### Document passage:
§ §

An upcoming forum will explore post-traumatic stress in veterans and others and offer solutions for healing, which could also help those affected by the deadliest shooting in Maine’s modern history last month.
Fedcap Maine’s Veterans Forward program is hosting the forum from 6:30 to 8:30 p.m. Nov. 14, at the University of Southern Maine in Portland. The program launched two years ago and offers case management, employment, financial assistance and housing services to veterans.
Planning for the forum was in the works for about a year, and nobody could plan on a mass shooting in Maine, so the events are coincidental, said Serena Powell, executive director of Families Forward in Maine.
Mainers are still hurting two weeks after the shooting at a bowling alley and bar in Lewiston, which killed 18 people and injured another 13, and the resources offered at the forum could be helpful as they process their feelings, Powell said.
About 6 percent of the United States population and 7 percent of veterans will develop post-traumatic stress disorder, or PTSD, during their lifetime, according to the U.S. Department of Veterans Affairs. In 2020, roughly 13 million Americans had PTSD. The forum is meant to be a safe space for those who have dealt with trauma, where they can learn about it and how to cope.
“In Maine, our veterans are challenged with a variety of barriers and challenges in their lives,” she said. “There is a lot of confusion about post-traumatic stress and where to find services. We thought it was important to bring this information to the communities we serve.”
About 70 percent of adults in the U.S. experience at least one traumatic event, Paula Schnurr, executive director of the National Center for PTSD, told the New York Times last year. The National Institute of Mental Health defines that as “a shocking, scary or dangerous experience that can affect someone emotionally and physically.”
Traumatic events include natural disasters, car crashes and acts of violence, such as assault and mass shootings. For some, feeling angry, anxious or sad, and having trouble sleeping, among other symptoms, lessen over time, according to the institute. People who continue to experience symptoms may be diagnosed with PTSD.
The event, which is free and open to anyone, is being promoted statewide. It was initially geared toward Maine veterans and will be held a few days after Veterans Day, which is Friday, Nov. 10.
Lewiston shooting survivors and their family members were not specifically targeted for attendance, but they are encouraged to come, Powell said. That includes members of law enforcement and emergency workers who responded to the carnage on the evening of Oct. 25, though it may be too soon for some to learn and share about their trauma, she said.
Powell heard from staff members that some combat veterans in Lewiston were triggered by the mass shooting, which marked the deadliest in the United States this year, and post-traumatic stress symptoms came up for them, she said.

§ §

### Entries provided:
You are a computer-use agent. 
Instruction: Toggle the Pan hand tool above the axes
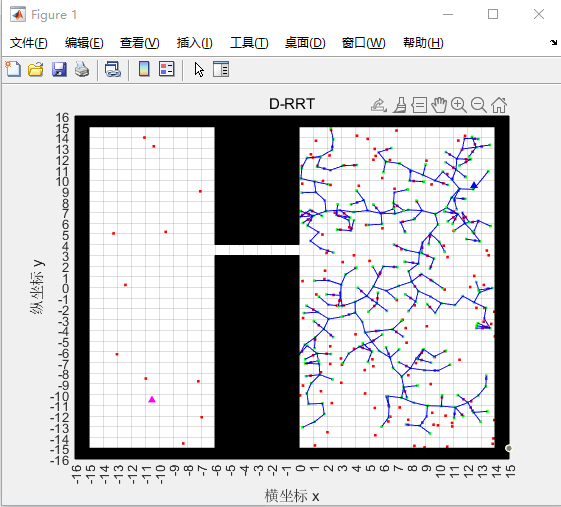439,105
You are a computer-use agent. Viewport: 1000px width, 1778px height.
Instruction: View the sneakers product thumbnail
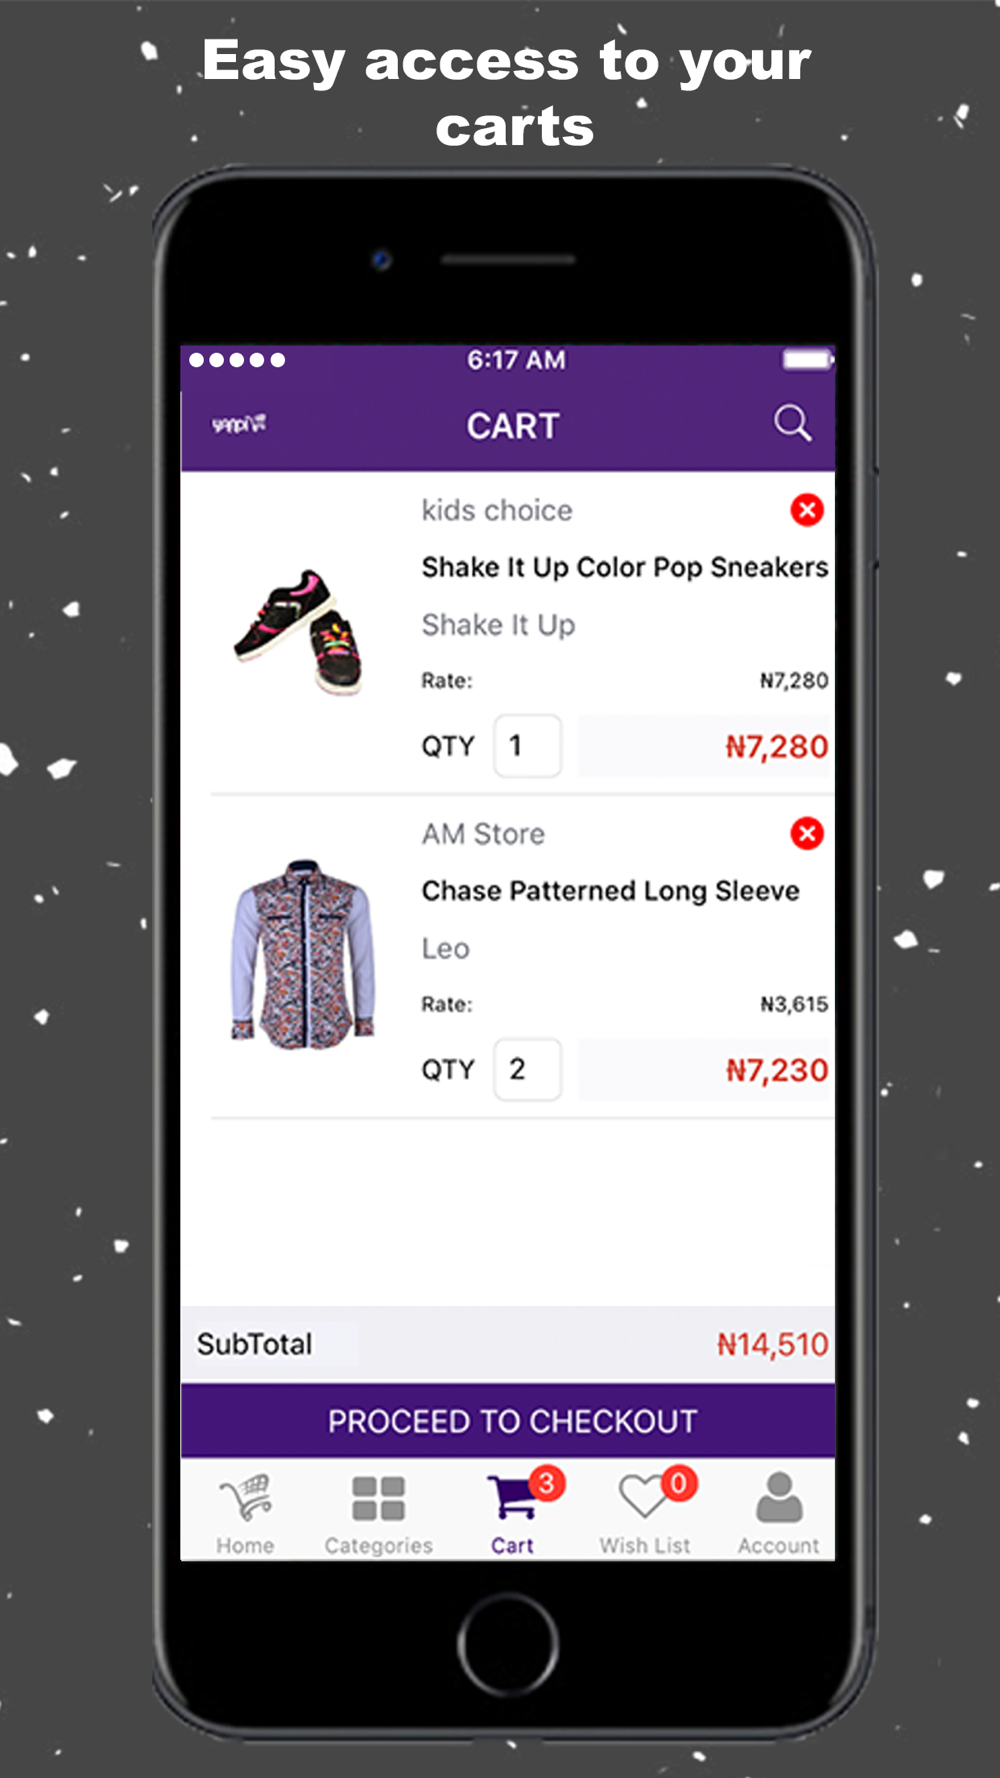point(299,631)

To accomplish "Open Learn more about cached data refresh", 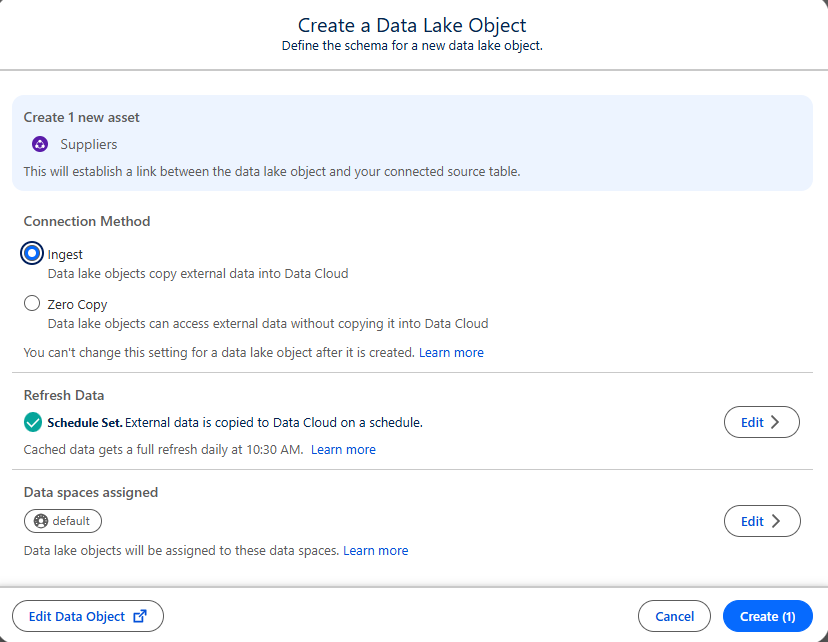I will click(x=343, y=450).
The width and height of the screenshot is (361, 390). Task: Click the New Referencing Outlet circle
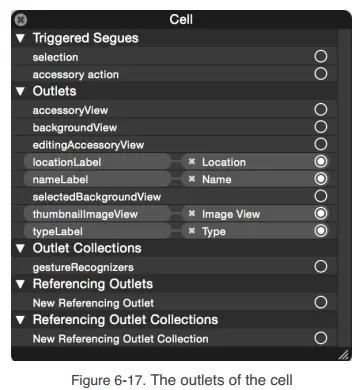coord(321,302)
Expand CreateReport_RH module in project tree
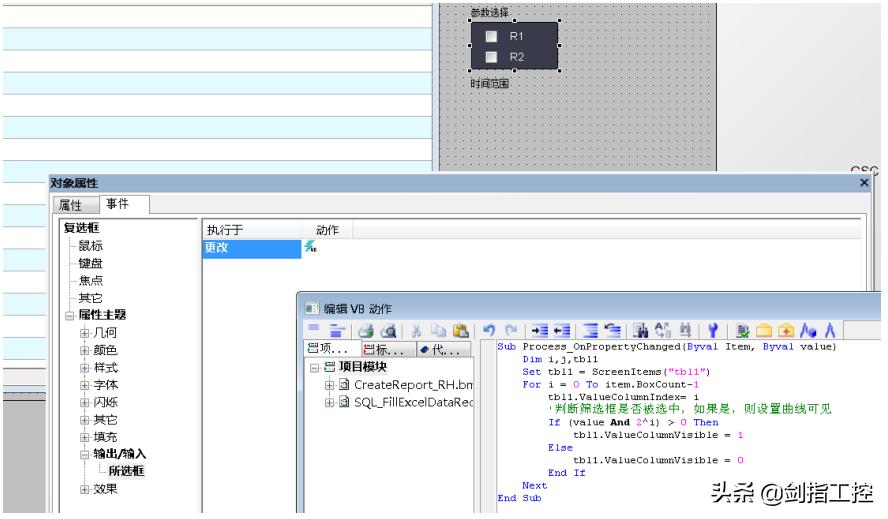Viewport: 888px width, 519px height. pos(328,385)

§ §

### Exercises to complete:
A – In the article about the PTSD forum, why does Serena Powell say the forum's timing and the Lewiston shooting are only a coincidence? Answer in one to three sentences.
B – According to the article about the PTSD forum, at what time and place will the forum be held?
C – Pick up the article about the PTSD forum after its last sentence and keep writing it.

### Task-by-task answers:
A – Planning for the forum had been underway for about a year. No one could have planned for a mass shooting in Maine.

B – From 6:30 to 8:30 p.m. on Nov. 14, at the University of Southern Maine in Portland.

C –
“These events have such a ripple effect in Maine,” she said. “I think everyone in Maine can name someone they are related to or know who was impacted by those [two] shootings.”
Jason Kander, who served as a military intelligence officer in Afghanistan and dealt with untreated PTSD, is the keynote speaker. He is the former former secretary of state in Missouri.
Kander has served as the president of national expansion at the Veterans Community Project since 2019, working to prevent suicide and homelessness among veterans.
Attendees will have a chance to ask Kander questions. Then Brian Cummings, Veterans Forward’s director of services, will moderate a discussion with panelists, including a few with military backgrounds.
Panelists include Maj. Gen. John “Bill” Libby, former head of the Maine National Guard; Dory Hacker from Maine Behavioral Healthcare; Tori Tracy, from the National Alliance on Mental Illness Maine; and Kim Slininger, a veteran and founder of Hope for Healing, which offers equine therapy.
It is Veterans Forward’s first time hosting such an event, and it hopes to fill the Hannaford Hall auditorium at the USM campus, which holds 500 people, Powell said. For those who wish to tune in online, the forum will be livestreamed on the program’s website and Facebook page.
Wreaths Across America Radio will broadcast the audio from the forum.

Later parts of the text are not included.